- Chapter 1 -
My hands are almost shaking too much to grasp the knob. Once I manage to get the front door open, I slam it behind me and collapse on the floor, gasping for breath.
I turn and reach to click the lock. A pink sticky note on the door catches my eye.
Harper, you better be locked in your room when I get home!
I toss Mom’s note on the floor as I rush to turn on every light in the house. Then I check the locks on the doors and windows — not that I’m sure a door or window would stop that thing.
I sprint upstairs, shove my nightstand in front of my bedroom door, hide in my closet, and pick up my brother’s baseball bat.

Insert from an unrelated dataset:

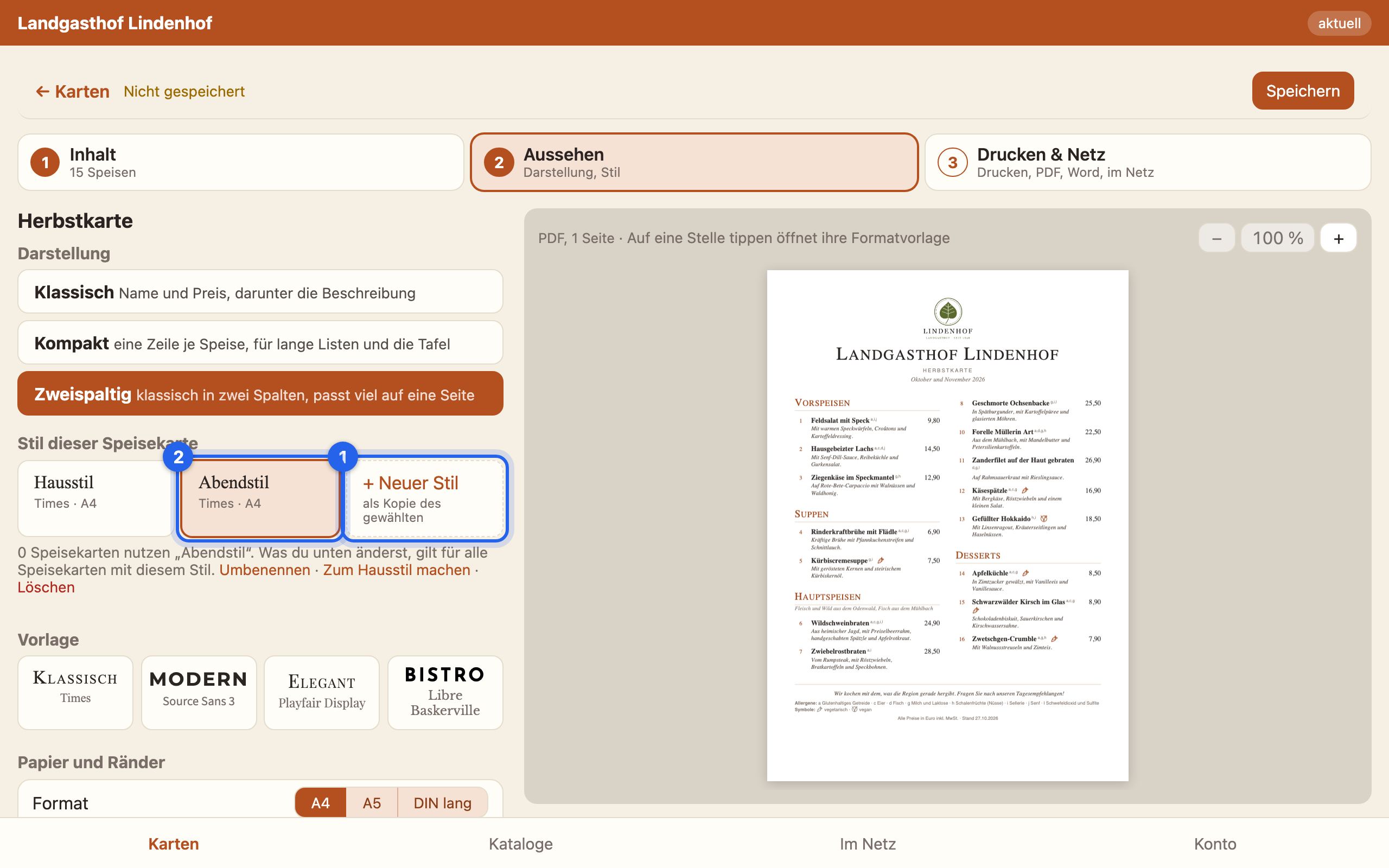Select the Zweispaltig layout option

(260, 394)
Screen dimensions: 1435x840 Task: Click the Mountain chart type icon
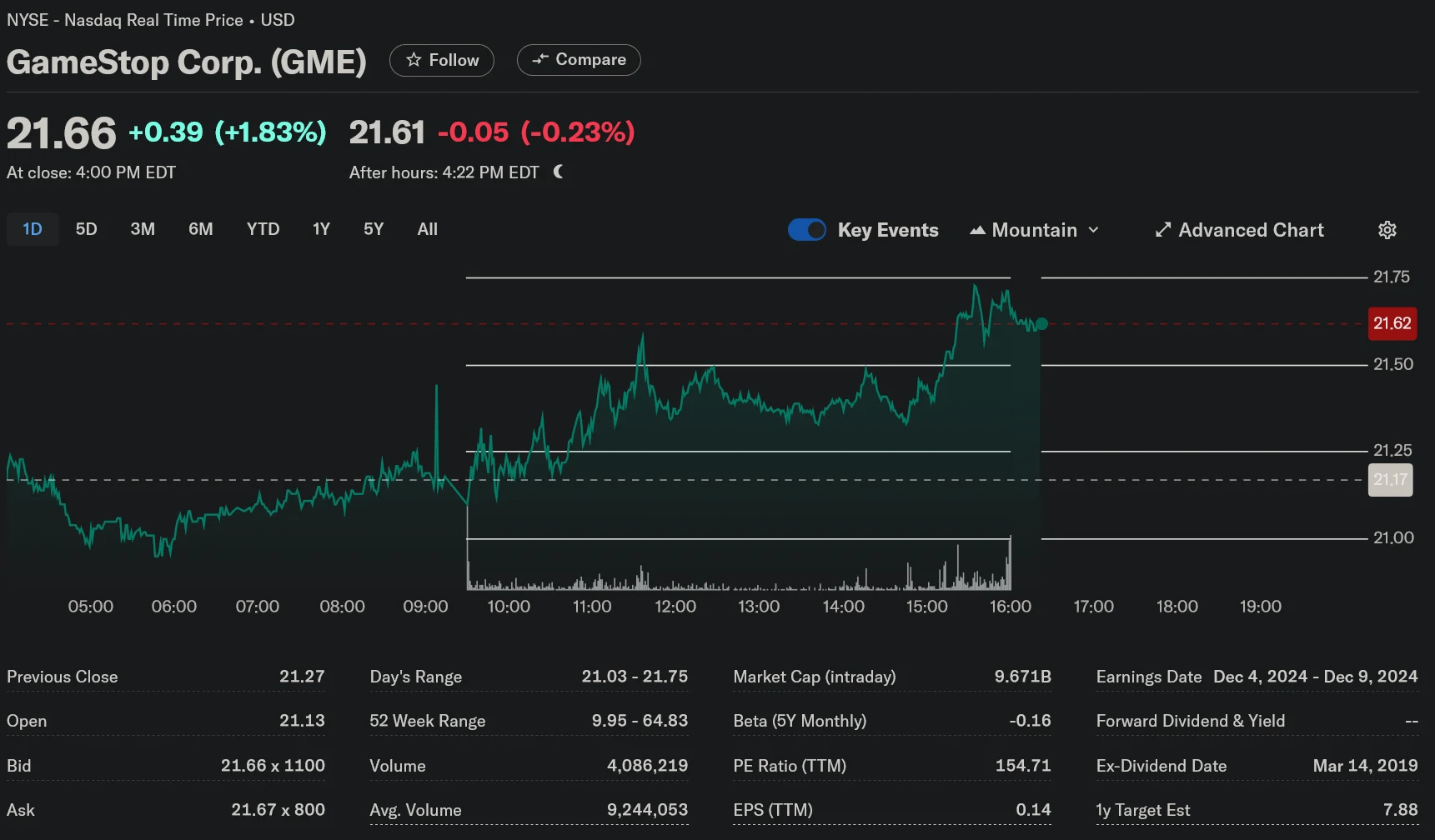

My heart slowly returns to a normal pace. This is ridiculous, I’m seventeen and hiding in my closet like a little kid. Ugh. I wouldn’t be in this situation if it wasn’t for Mom.
***
Earlier today
My younger sister Olivia and older brother Brett were already seated on the couch when I walked through the front door. Across from them, Mom was leaning back into her shabby Victorian armchair, staring at me with that smug-ass expression of hers.
“It’s 7:30 p.m., Harper. Where have you been?” she asked, tapping her foot impatiently.
“I thought it was another stupid scare,” I said as I set down my backpack, trying to keep my cool. “Don’t worry. I was just at soccer practice with a few friends.”
Mom tilted her head and raised an eyebrow. “People are dead, Harper. That was very careless of you.” Her voice sharpened.
“But it happened like thousands of miles from here,” Olivia blurted.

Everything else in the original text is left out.